● Goal
Quote, word for word, everything in the material below from the line containing "The width and height of the screenshot is (662, 372)." down to the line containing "Action: click(35, 142)", including both of those lines.
________________________
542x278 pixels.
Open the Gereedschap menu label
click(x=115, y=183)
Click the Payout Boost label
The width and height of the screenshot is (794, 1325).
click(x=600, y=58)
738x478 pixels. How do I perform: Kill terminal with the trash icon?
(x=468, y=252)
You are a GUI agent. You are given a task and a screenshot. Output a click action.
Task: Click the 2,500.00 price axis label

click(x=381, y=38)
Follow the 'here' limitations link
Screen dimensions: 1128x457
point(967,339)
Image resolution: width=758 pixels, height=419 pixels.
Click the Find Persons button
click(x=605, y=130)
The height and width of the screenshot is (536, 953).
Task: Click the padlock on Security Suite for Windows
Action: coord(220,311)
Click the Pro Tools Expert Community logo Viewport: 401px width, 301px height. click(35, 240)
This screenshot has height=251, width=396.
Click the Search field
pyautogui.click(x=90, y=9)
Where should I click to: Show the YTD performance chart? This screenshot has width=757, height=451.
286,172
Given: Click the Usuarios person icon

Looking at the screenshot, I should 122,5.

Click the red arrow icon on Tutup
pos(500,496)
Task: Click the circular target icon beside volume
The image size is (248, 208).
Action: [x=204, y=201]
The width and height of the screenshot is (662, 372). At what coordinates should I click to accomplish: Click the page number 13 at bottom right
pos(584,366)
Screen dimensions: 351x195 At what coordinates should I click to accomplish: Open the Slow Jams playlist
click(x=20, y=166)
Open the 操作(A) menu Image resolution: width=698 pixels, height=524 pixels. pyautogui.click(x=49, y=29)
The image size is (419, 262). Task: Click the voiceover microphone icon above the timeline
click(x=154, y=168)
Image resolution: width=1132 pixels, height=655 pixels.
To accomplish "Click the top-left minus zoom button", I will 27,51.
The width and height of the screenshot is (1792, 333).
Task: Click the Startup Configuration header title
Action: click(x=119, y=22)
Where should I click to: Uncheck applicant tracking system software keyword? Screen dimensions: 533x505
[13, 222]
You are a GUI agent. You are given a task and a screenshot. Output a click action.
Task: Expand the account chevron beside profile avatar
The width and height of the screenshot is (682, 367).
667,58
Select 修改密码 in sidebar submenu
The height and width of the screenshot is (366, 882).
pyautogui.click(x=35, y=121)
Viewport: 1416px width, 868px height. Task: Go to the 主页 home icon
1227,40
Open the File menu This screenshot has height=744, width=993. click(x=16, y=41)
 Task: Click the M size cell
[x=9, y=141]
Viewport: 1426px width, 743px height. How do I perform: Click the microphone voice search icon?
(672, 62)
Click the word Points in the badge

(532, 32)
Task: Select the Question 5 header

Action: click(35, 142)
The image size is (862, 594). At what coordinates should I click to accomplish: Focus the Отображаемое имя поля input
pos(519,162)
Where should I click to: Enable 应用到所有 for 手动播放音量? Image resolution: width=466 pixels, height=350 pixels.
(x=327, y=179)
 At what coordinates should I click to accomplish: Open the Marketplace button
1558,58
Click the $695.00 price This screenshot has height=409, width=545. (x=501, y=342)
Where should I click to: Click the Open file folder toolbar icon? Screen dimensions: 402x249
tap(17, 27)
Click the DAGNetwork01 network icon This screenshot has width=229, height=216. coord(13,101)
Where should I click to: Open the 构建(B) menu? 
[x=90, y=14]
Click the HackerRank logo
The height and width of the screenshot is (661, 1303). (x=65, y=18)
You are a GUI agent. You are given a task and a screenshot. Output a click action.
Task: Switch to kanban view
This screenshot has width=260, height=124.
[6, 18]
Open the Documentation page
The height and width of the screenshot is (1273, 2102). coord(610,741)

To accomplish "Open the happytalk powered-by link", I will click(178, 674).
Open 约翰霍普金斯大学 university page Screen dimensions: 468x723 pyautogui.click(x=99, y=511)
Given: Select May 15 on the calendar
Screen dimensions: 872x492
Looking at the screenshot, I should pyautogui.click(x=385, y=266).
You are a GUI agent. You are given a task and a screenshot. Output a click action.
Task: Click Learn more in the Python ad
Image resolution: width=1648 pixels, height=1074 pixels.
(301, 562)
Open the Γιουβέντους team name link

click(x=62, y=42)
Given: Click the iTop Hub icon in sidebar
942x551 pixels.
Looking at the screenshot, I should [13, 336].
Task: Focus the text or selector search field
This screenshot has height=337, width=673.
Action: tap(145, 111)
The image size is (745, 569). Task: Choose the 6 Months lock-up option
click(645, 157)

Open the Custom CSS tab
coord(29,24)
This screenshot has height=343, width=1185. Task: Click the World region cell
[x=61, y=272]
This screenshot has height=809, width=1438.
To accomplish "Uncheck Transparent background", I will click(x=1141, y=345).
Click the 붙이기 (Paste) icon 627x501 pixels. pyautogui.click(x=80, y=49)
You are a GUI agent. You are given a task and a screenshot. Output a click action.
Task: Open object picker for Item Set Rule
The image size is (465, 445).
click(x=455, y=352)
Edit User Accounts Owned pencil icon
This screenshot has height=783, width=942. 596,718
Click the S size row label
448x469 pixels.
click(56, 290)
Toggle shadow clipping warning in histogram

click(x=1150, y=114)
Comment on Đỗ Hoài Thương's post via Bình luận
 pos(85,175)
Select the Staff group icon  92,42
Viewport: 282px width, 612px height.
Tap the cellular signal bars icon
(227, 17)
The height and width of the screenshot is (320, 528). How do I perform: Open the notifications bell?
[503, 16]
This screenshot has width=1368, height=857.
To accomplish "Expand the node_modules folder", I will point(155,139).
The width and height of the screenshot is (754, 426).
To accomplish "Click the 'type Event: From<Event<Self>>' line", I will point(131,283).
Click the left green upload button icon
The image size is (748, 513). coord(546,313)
________________________
● Written answer
The width and height of the screenshot is (662, 372). At what coordinates should I click to accomplish: Click the page number 13 at bottom right
pos(584,366)
Screen dimensions: 351x195 At what coordinates should I click to accomplish: Open the Slow Jams playlist
click(x=20, y=166)
Open the 操作(A) menu Image resolution: width=698 pixels, height=524 pixels. pyautogui.click(x=49, y=29)
The image size is (419, 262). Task: Click the voiceover microphone icon above the timeline
click(x=154, y=168)
Image resolution: width=1132 pixels, height=655 pixels.
To accomplish "Click the top-left minus zoom button", I will 27,51.
The width and height of the screenshot is (1792, 333).
Task: Click the Startup Configuration header title
Action: click(x=119, y=22)
Where should I click to: Uncheck applicant tracking system software keyword? Screen dimensions: 533x505
[13, 222]
You are a GUI agent. You are given a task and a screenshot. Output a click action.
Task: Expand the account chevron beside profile avatar
The width and height of the screenshot is (682, 367).
667,58
Select 修改密码 in sidebar submenu
The height and width of the screenshot is (366, 882).
pyautogui.click(x=35, y=121)
Viewport: 1416px width, 868px height. Task: Go to the 主页 home icon
1227,40
Open the File menu This screenshot has height=744, width=993. click(x=16, y=41)
 Task: Click the M size cell
[x=9, y=141]
Viewport: 1426px width, 743px height. How do I perform: Click the microphone voice search icon?
(672, 62)
Click the word Points in the badge

(532, 32)
Task: Select the Question 5 header

Action: click(35, 142)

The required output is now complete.